Here's an email I received Friday from reader Rob Harper, who lives in a rural county.
"I read with interest Gordon Hensley's comments in this morning's Slice and they compelled me to write to you.
"Several years ago I donated a box of old 'Outdoor Life' magazines to the library of the school where I teach. I thought the kids might enjoy the animal pictures and maybe even read the articles.

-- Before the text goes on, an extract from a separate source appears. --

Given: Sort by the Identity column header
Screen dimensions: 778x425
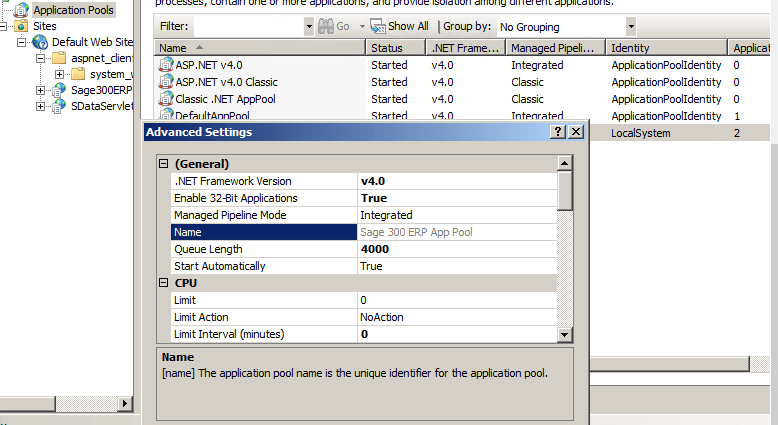Looking at the screenshot, I should pos(665,48).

"A few months later I had a visit from a county sheriff's deputy. It seems that some of my old magazines ended up in an illegal dump site along a local highway. When the county cleaned it up they found my name and address on a couple of old magazines. The deputy even had a couple of pictures to show me and asked if I recognized any of the stuff in the photos. I answered truthfully that I didn't recognize any of the stuff and could not explain how my magazines ended up there. The deputy said that since there were at least three pieces of this debris with my name on them that I would be responsible for the clean-up cost.

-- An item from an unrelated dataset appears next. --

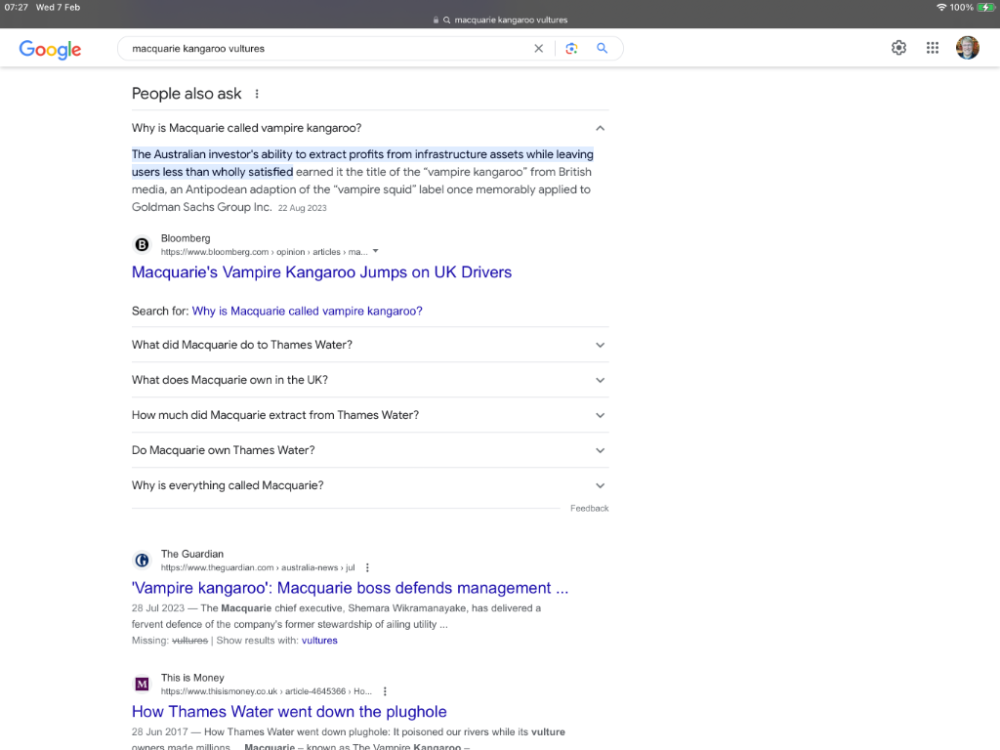Show results with vultures link
This screenshot has height=750, width=1000.
319,640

"I shared this predicament in the faculty room the next day. One of my co-workers asked what sort of junk was in the photos so I told him what I remembered seeing. He jumped up and said, 'I think I know what happened.' He had recently hired several high school students to haul a bunch of junk to the dump for him; paying them in advance for their time, efforts, and dumping fees. But the students didn't go all the way to the dump. They dumped it in that illegal dump site and kept the money. A call to the sheriff's office by my co-worker cleared everything up and the students were cited for illegal dumping.
"Two months later I got a bill from the county for the clean-up costs anyways! It seems the deputy didn't follow through with the paperwork. After I called the county to complain I got a visit from the deputy where he personally apologized to me for the whole mess.
"So now when I donate old magaziness anywhere, I remove or block out my name and address."